No, /u uninstalls ComboFix and removes the quarantine (where the trojans were). Basically, the trojans were sent to a quarantine on your hard drive by ComboFix, but your antivirus didn't know this and still thought that they were threats. combofix /u removes it.

 

[rookiegeek]

okay...combofx is uninstalled!
enlightened a lil late...and abt the tracking cookies, what can i do get rid of them as well?

 

[ChrisDown]

Did AVG not remove them? If not, you can go to CCleaner and tick 'Cookies', then 'Run Cleaner'. You should have this from your 8 steps.

 

[rookiegeek]

Logically, if it does remove them, why is it that i see them every time i run a scan?
Again, if theres some thing thats related to my weak brains, pls, more of enlightenment needed!

 

[ChrisDown]

You don't have weak brains, don't worry. We all have to start somewhere, and you don't seem that bad!

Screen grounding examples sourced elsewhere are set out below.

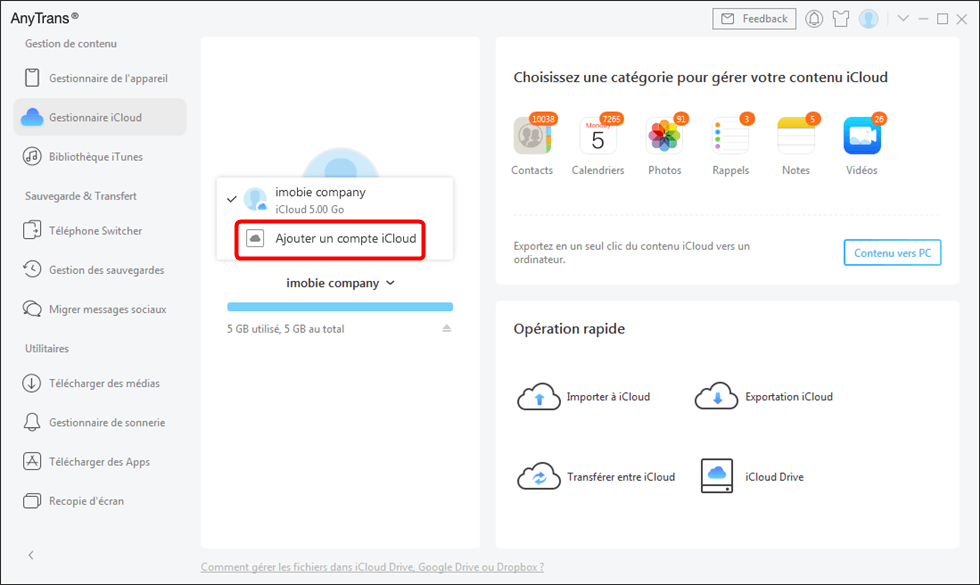The image size is (980, 585).
Task: Collapse the sidebar with the bottom chevron
Action: pos(31,555)
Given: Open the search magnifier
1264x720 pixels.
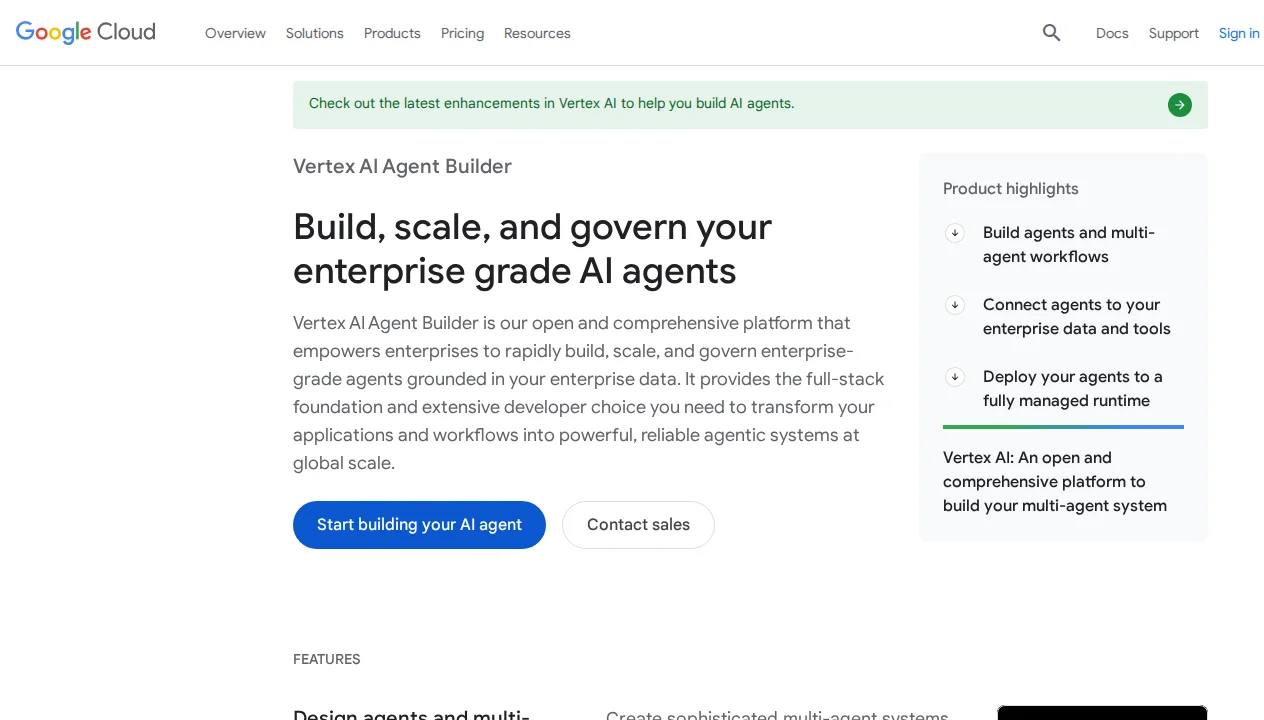Looking at the screenshot, I should (1051, 32).
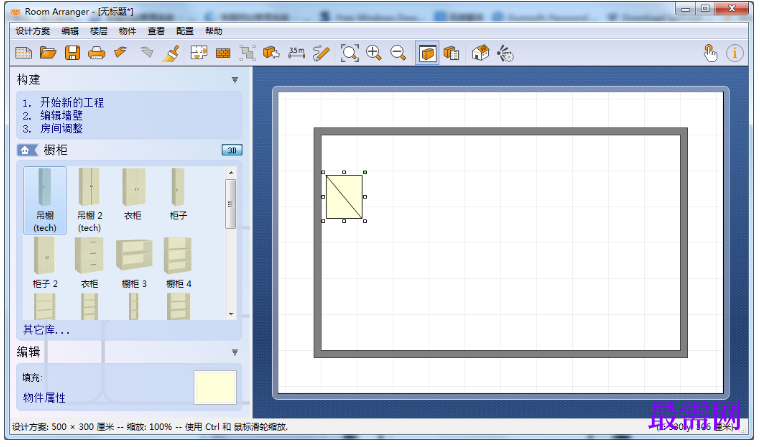Click the Save floppy disk icon
Viewport: 760px width, 447px height.
pyautogui.click(x=73, y=52)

If they are still there, I can get ComboFix to remove them for you. Would you like that?

 

[rookiegeek]

Thanks for the optimism! i do realise where i come from though...long way to go...:blackeye:
yes offcourse! No red mark for me in my error report...hate it when i see that red ! mark

 

[ChrisDown]

Okay, create a file called cfscript.txt again, with this in.

Killall::

Snapshot::

Folder::

File::
C:\Documents and Settings\ABCD\Application Data\Mozilla\Firefox\Profiles\eurzlmy3.default\cookies.sqlite

This should remove it. Make sure Firefox is closed first! After this is all done, you should do 'combofix /u' again.

 

[rookiegeek]

Thanks a ton for the patience!Cannot appreciate it enuf! Thanks again....

 

[ChrisDown]

It's no problem. Any other issues, don't hesitate to ask.